Passéiste, c’est le mot qui vient mais que je chasse. Faut avancer.
Avec ses souvenirs pourtant. Depuis une vingtaine d’années, certains élus s’en prennent aux places et avec de beaux mots, ils les déshabillent en disant qu’ils les rénovent ou les re-qualifient. La langue française est une belle langue tout de même… Mais a-t-on besoin de rénover dans un cadre comme Aix, notamment, certains petits bijoux où l’on va volontiers? On fait, car il FAUT faire; pour laisser son empreinte sans doute, parce que changer est dans l’air du temps… D’autres communes ne touchent pas à leur place; elle est là depuis les ancêtres des ancêtres, à accueillir les vieux, les jeunes, les touristes, les passants… Paisible, pas dénaturée du tout, celle de Fuveau par exemple, fédératrice cet été pour y accueillir Moussu T et une foule venue de partout , comme à la crèche de Noël.
Et les arbres sur les places? « Ils sont malades et menacent de tomber » (sic), alors on les coupe ; une fois coupés, on vérifie le duramen et l’aubier; finalement, tout y était sain. Rien à comprendre, nous dit-on; et puis de quoi on se mêle?
Je parlais de souvenirs…Et de la place des prêcheurs à Aix, là où était mon lycée.
D’abord on a fermé l’église de la Madeleine, là où mon beau-père menait bon train sur l’orgue ses pièces de Bach, le dimanche…
Malade, elle aussi. Jamais plus rouverte. Puis, on a fermé notre lycée, devenu, après nous, collège; si, si, les jeunes filles du passé, renseignez-vous; fer-mée! J’y suis retournée, dans mon école, juste quelques années avant que cette décision ne soit prise; une visite un samedi de marché. J’ai tout revu, la cour de la Panouse, le cloître, la salle à manger ex-salle capitulaire, les salles de latin, en haut, coté est, chaudes au printemps et qui donnaient sur la rue Chastel et sur la cour sud minuscule où on se contenait si bien… J’ai tout revu; les filles avec, moi avec elles, nos 11 ans…
Aujourd’hui, on va couper les arbres, refaire une place… Besoin de look différent, comme on botoxe en esthétique… Pas vraiment compris pourquoi…
… Peut-être qu’à Aix , on a des sous à ne plus savoir qu’en faire…
C’est ce qui reste de ce qui a été: l’avant…
On était bien alors et on ne le mesurait pas; puis l’horreur, en quelques heures d’affres qui durent plus que normalement, on perd tout, enfin pas la vie, on l’espère; la maison, la joliesse du quartier, le calme de l’été, la colline des balades, le bleu du ciel et des jours heureux. Car tout part en fumée, embrasé, emporté par les flammes. D’abord on est venu nous dire qu’il fallait partir, qu’il ne fallait pas rester à la maison; ça s’appelle l’évacuation; de prendre quelques petits objets et de faire vite, les routes vont être coupées; on les maudit, ceux qui nous parlent, ces hommes du feu qui s’occupent pourtant bien de nous. On a arrosé le jardin comme on a pu, mis des draps mouillés entre le mur et les volets …pour isoler, mais on doit partir, vite. Bientôt ce sera trop tard et on devra se terrer dans la maison toute fermée et les flammes viendront lécher murs fenêtres et détruire le jardin et nos arbres.
....
== CONSIGNES À SUIVRE ==
a: Restituez tel quel le passage du texte sur les souvenirs d'Aix qui va de « Et les arbres » jusqu'à « était mon lycée. ».
b: Dans le texte sur les souvenirs d'Aix, sur quel instrument le beau-père jouait-il ses pièces de Bach le dimanche ?
c: Prolongez le texte sur les souvenirs d'Aix au-delà de sa dernière phrase.
Les enregistrements ne sont pas nécessaires ici.

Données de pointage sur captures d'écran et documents
....
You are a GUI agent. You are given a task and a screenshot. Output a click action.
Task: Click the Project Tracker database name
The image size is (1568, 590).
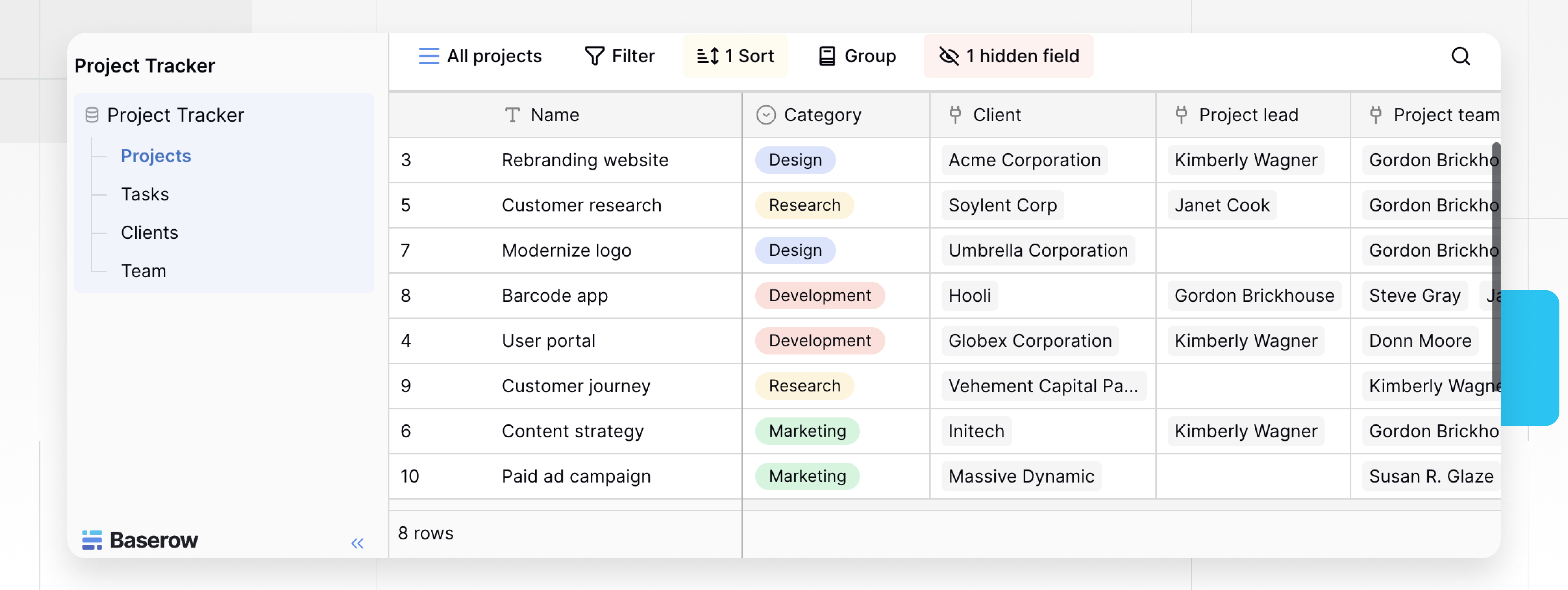pyautogui.click(x=175, y=114)
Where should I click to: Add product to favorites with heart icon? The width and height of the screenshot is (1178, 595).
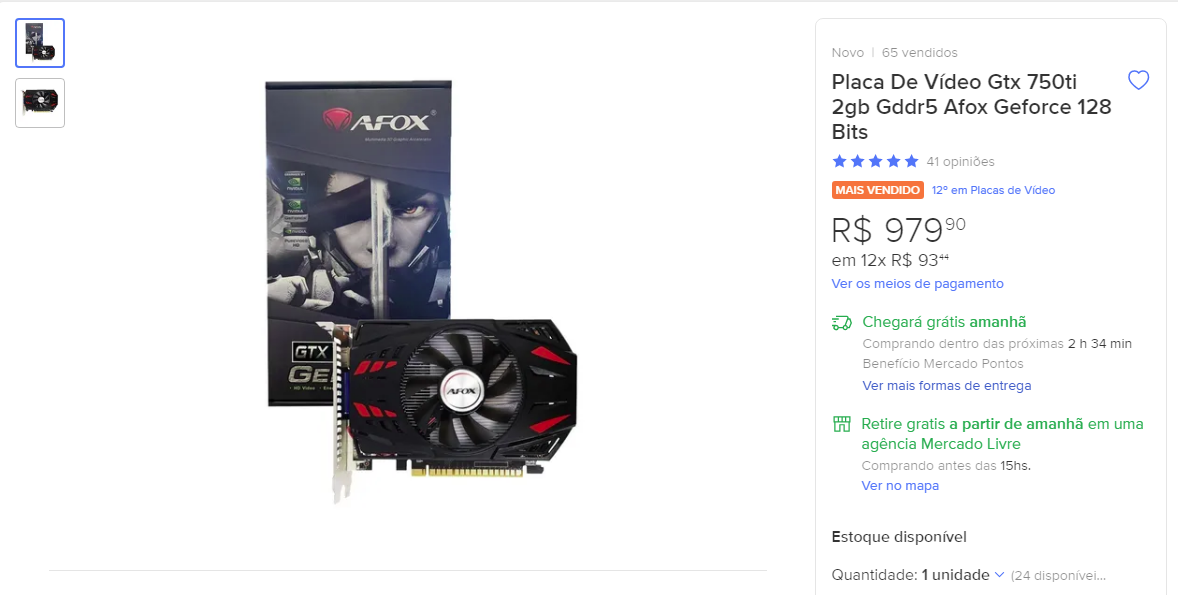1138,80

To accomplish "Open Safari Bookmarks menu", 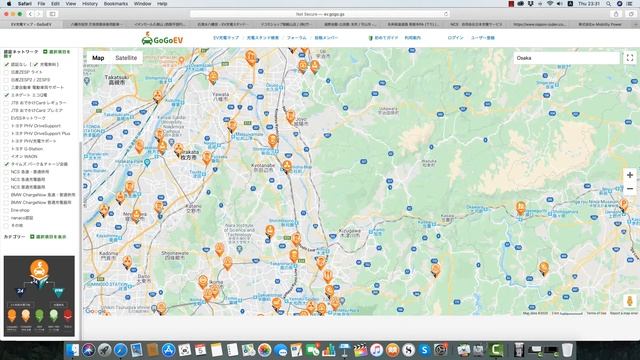I will point(116,4).
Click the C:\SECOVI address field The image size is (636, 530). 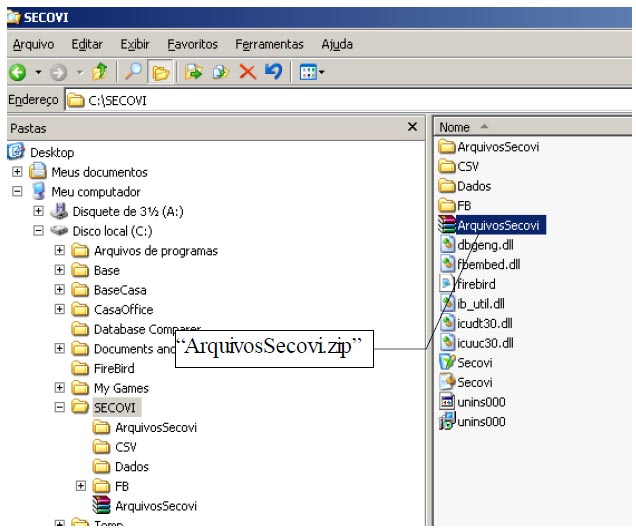click(x=300, y=100)
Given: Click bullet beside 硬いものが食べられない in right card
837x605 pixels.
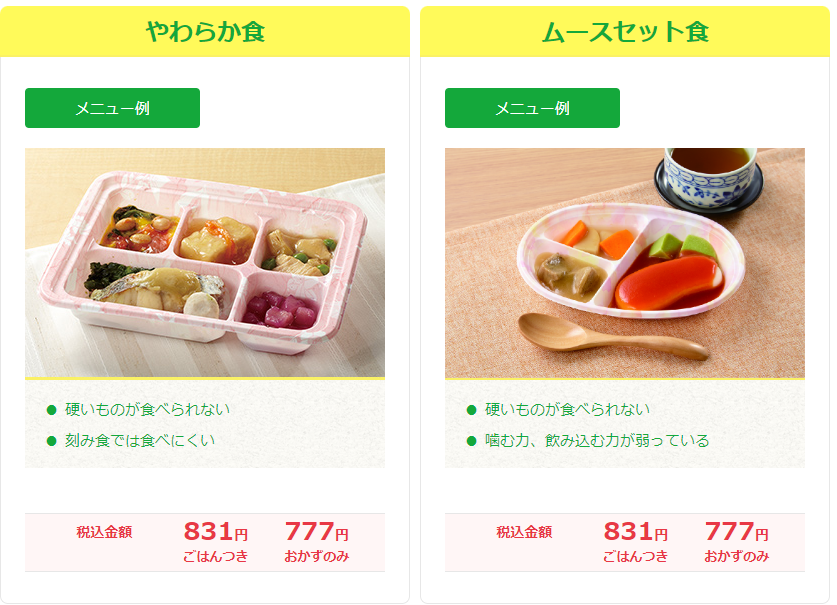Looking at the screenshot, I should pos(471,410).
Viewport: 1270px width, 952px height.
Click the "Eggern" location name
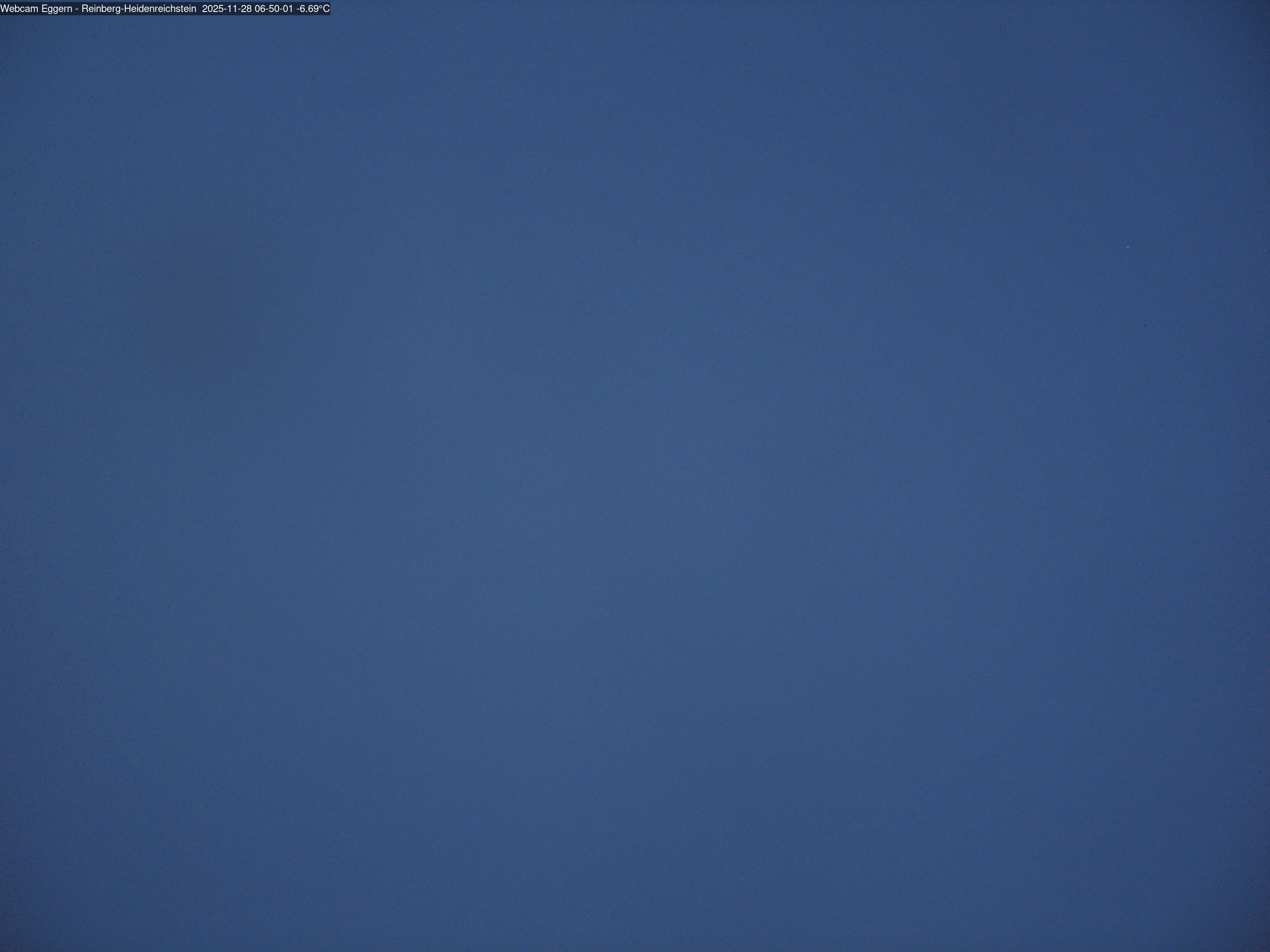coord(57,9)
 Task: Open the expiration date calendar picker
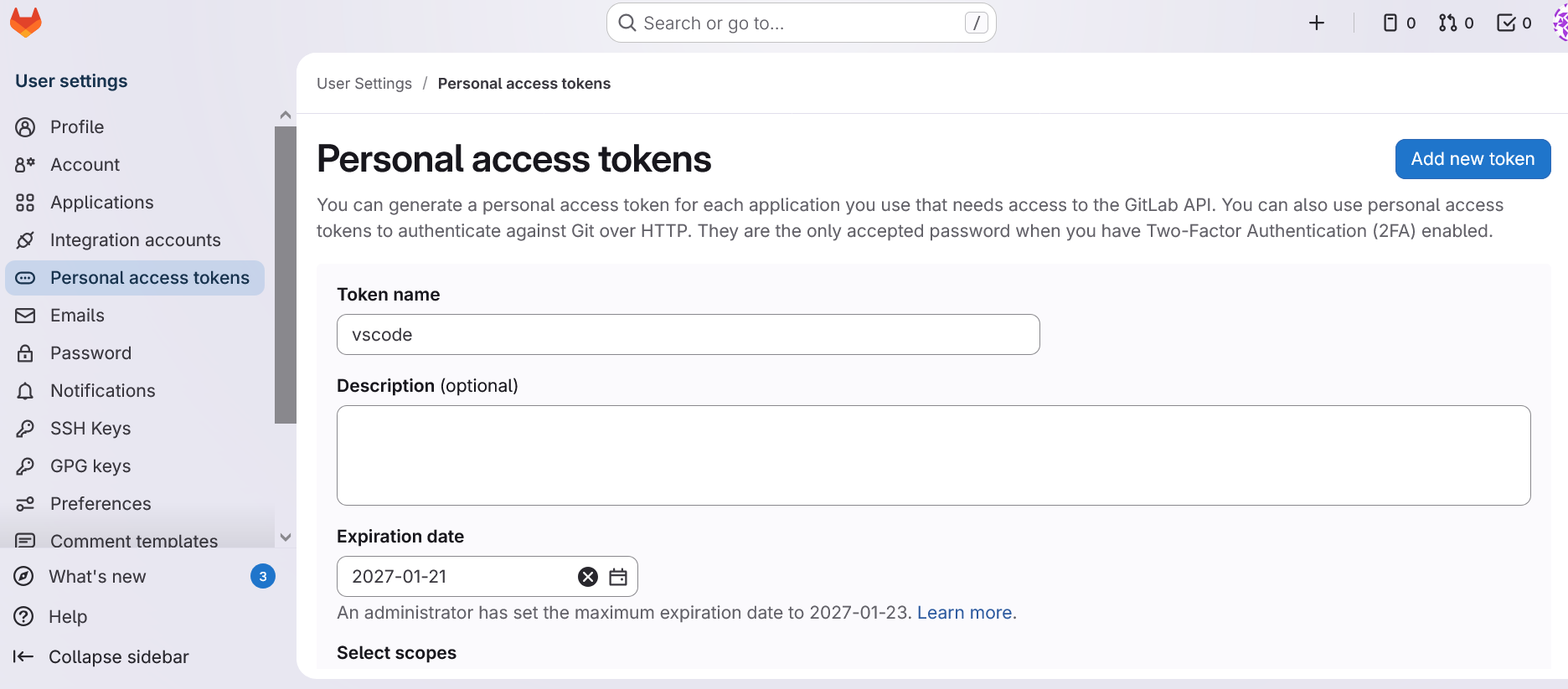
....
== CORRIGÉ ==
a:
Et les arbres sur les places? « Ils sont malades et menacent de tomber » (sic), alors on les coupe ; une fois coupés, on vérifie le duramen et l’aubier; finalement, tout y était sain. Rien à comprendre, nous dit-on; et puis de quoi on se mêle?
Je parlais de souvenirs…Et de la place des prêcheurs à Aix, là où était mon lycée.

b: Sur l'orgue de l'église de la Madeleine.

c:
Puis il y aura le matin calme où la luminosité ne sera plus celle de l’été. On rentrera après une nuit passée avec d’autres au gymnase ou ailleurs, ensemble avec les anciens qui souffrent et les petits qui pleurent.
En 89, au moment de partir, j’ai pris du pain, des couvertures, des pulls , de l’eau , les actes notariés, quelques bijoux et mes petits; nous sommes partis dans la 4L.
Pour nous ça n’a pas duré mais pour ceux de la nuit dernière, oui…
Duré un temps apocalyptique où le feu déclenche la haine. La faute à qui? Sans doute à un minable en mal de sensations qui se venge de qui sait quoi… La faute au vent d’ici qui est fou et on le sait bien; la faute à la sécheresse et à cette foutue pluie qui ne vient que lorsque on n’en veut plus car elle détruit tout elle aussi en insistant sur des terres qui ne l’absorbent plus. Cette violence des éléments et de nous-mêmes, on ne la cautionne pas mais elle est là.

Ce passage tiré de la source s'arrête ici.